The industry has changed so much, even in the time we’ve been in it, and it’s fucking hard to make a living out of making music. It’s not like it was 10 or 20 years ago. I guess it’s about navigating how you can afford to make music, but making sure the choices you make aren’t negatively impacting anybody, or are selfish.

We have a good system: if we’re undecided about something, it means we say no. If you don’t feel good about it in your gut, and it goes well, you won’t be able to own that decision. And if it goes badly, you’ll regret it. You have to listen to your conscience and see where you end up.


Were the boys fully behind the band’s eyeliner range?

It’s glitter-based and I use it for shows. The really nice thing about it is that kids come to our show and they’ve made their own version of it. For me, that’s cool, because you’re not necessarily trying to sell somebody something. It’s about a community and helping people to feel as though they belong somewhere.

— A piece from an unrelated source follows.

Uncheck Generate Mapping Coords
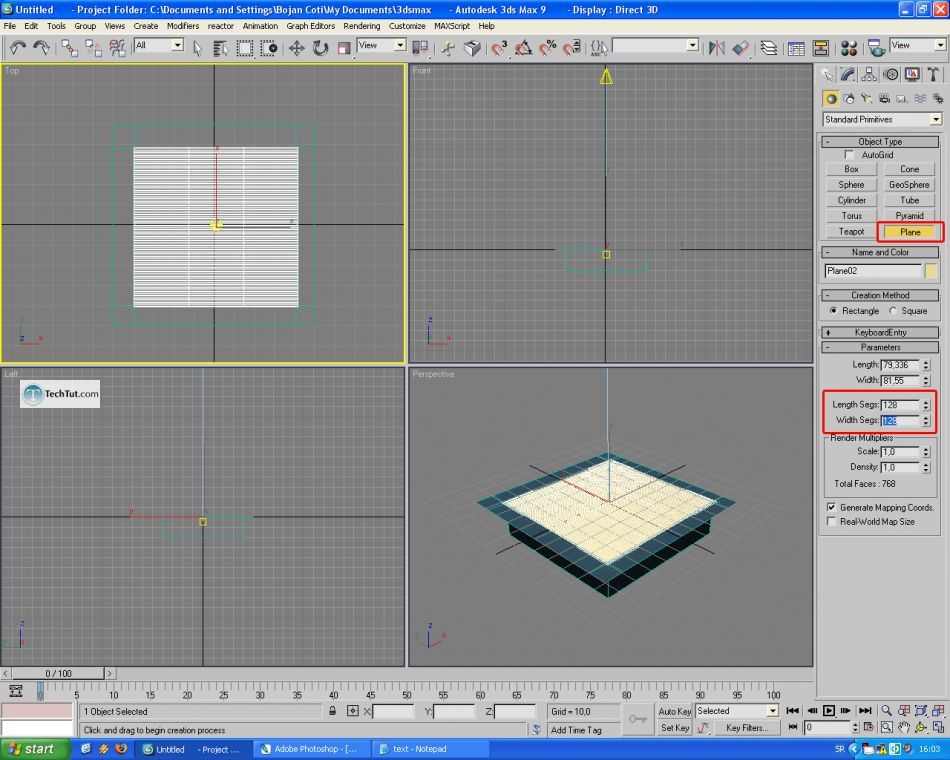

I also think of it like a Josie & The Pussycats thing, at the end of the show with all the girls with cat ears on. It’s nice to feel like you belong somewhere for five minutes, or an hour and a half! It encourages expression and creativity, and that’s never a bad thing.


In 2018, you played Primavera and TRNSMT. This year, both these festivals have placed more focus on female artists – do you have any thoughts about how this was achieved?

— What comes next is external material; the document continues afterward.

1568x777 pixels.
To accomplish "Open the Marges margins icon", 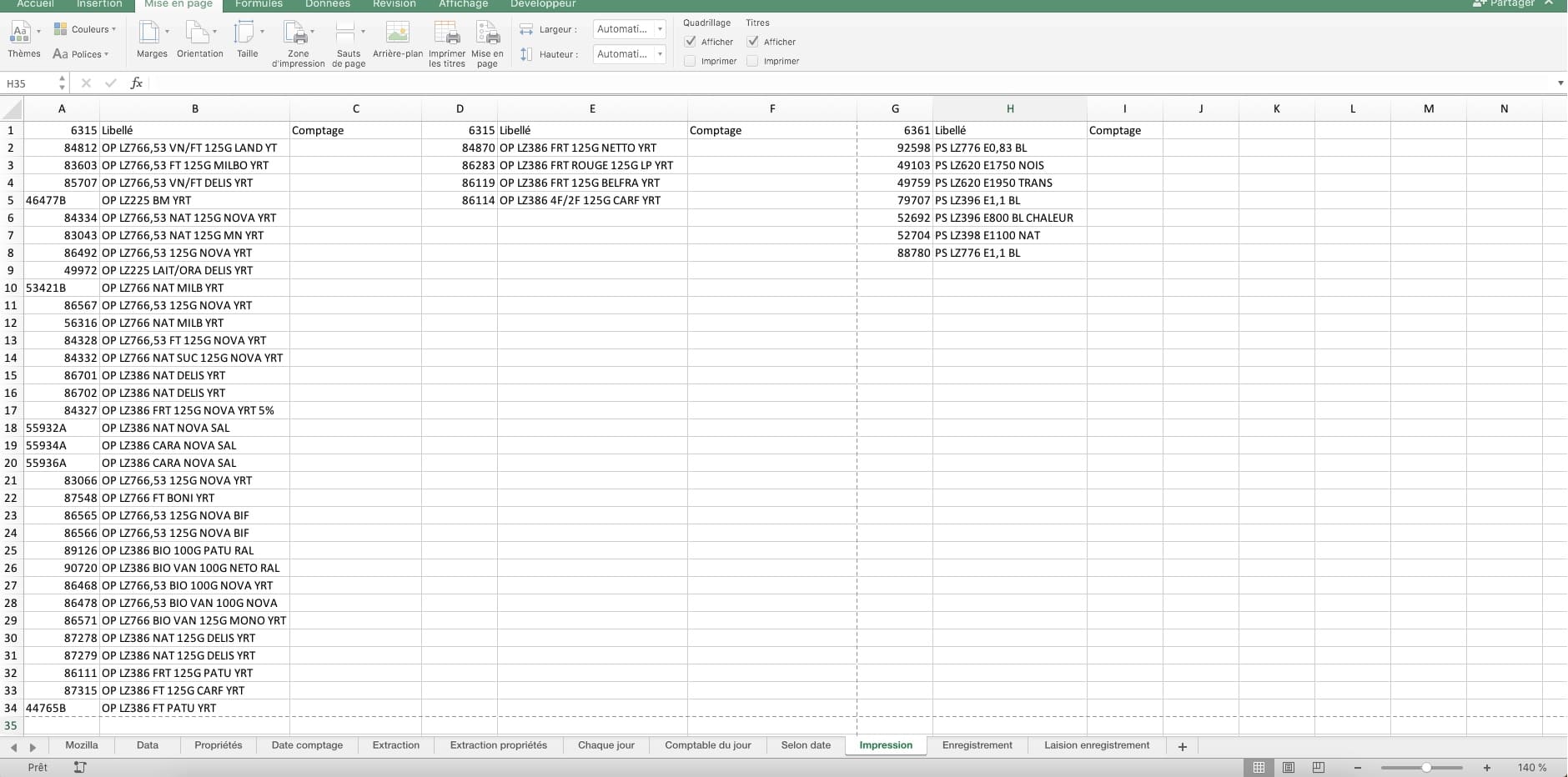I will (151, 33).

I haven’t been on the ground floor of any discussions. I know a lot of festivals are signing up to the Keychange agreement, to ensure there’s better representation. I feel it’s difficult for people, predominantly the men who are organising these festivals, to know what to do about it. The results are quite wide-ranging. In theory, the concept of adding more women to a stage at TRNSMT is great. Whether that was an idea that they had initially, or if it’s down to public pressure, is something we probably won’t get to know. I also don’t know if it’s the best idea to ghettoise female acts into one location.

It’s a conflicting issue, and as with anything of this nature, the answer isn’t going to reveal itself. It’ll take years and years to unpick the pretty disturbing behaviour in these industries. And in society. It’s good to ask yourself, who does this serve? Does it serve the bands, the promoters, who does it make a difference for in the short-term and the long-term?

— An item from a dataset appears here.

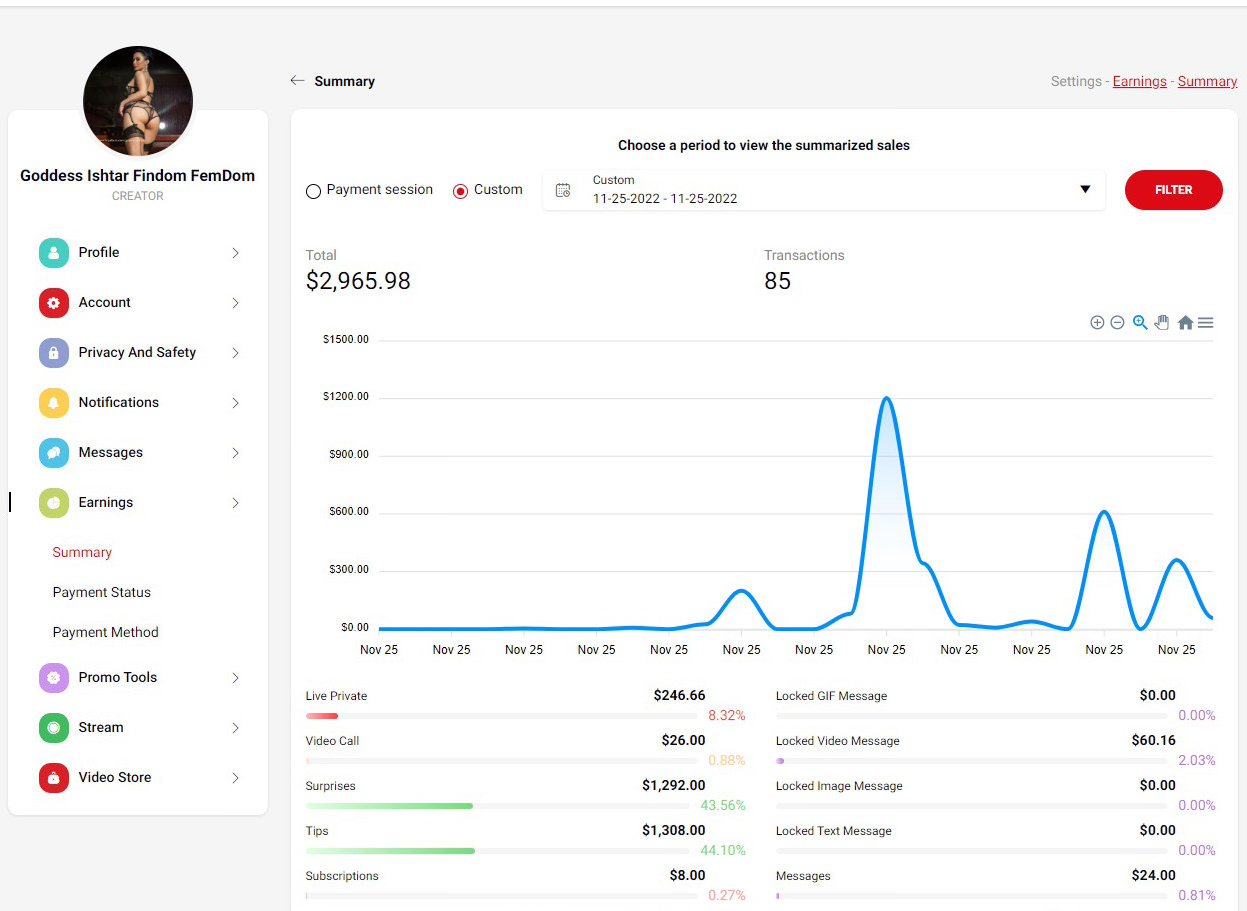
Task: Click the creator profile avatar picture
Action: [138, 100]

Sometimes I see sense in it (the addition of more women) but perhaps it was a nice gesture with bad execution. We all want something to be either good or bad, and that’s a negative part of cancel culture. Things like this can represent positive steps, but in other ways, it is further ghettoising female performers. I don’t want a consolation prize of my own headline slot on a separate stage, as there’s no guarantee people will go and watch.

People said to us when we were lucky enough to get to play main stages, “that’s incredible, you’re the only woman on that stage all day”, but I don’t want to be the only woman. I want, when you look at a stage, for it to look like what society looks like. That’s going to take years and years, and who knows if it’ll happen or not.

It’s a conflicting issue; we’ll see over the course of time. I’ll say one thing that does fuck me off, it’s when people use us as an example of their diversity. You don’t really get a medal for booking a straight white woman in this moment in time; also, that makes it sound like we’ve been booked as a favour. Whereas we were being booked for festivals in 2013, 2014 because we had good tickets.
They weren’t booking us because we had a woman in the band, they were booking us despite having a woman in the band. We brought people to the show, so when that’s used as a way to cover their back, that fucks me off. It makes it seem like we didn’t earn our spot by the old rules. But we did earn it by the old rules!

It’ll be interesting to see what festivals will look like next year, especially as more people sign up for the Keychange agreement.


Any thoughts on the next musical step for the band?

We’re going to get through the summer, and then have a think about it. This album and tour cycle has been so long, we’ll want to go home for a bit and remember what our families look like. Beyond that, we’ve had vague conversations about music, but nothing too specific.


Chvrches play Edinburgh Summer Sessions on Sunday, August 11th.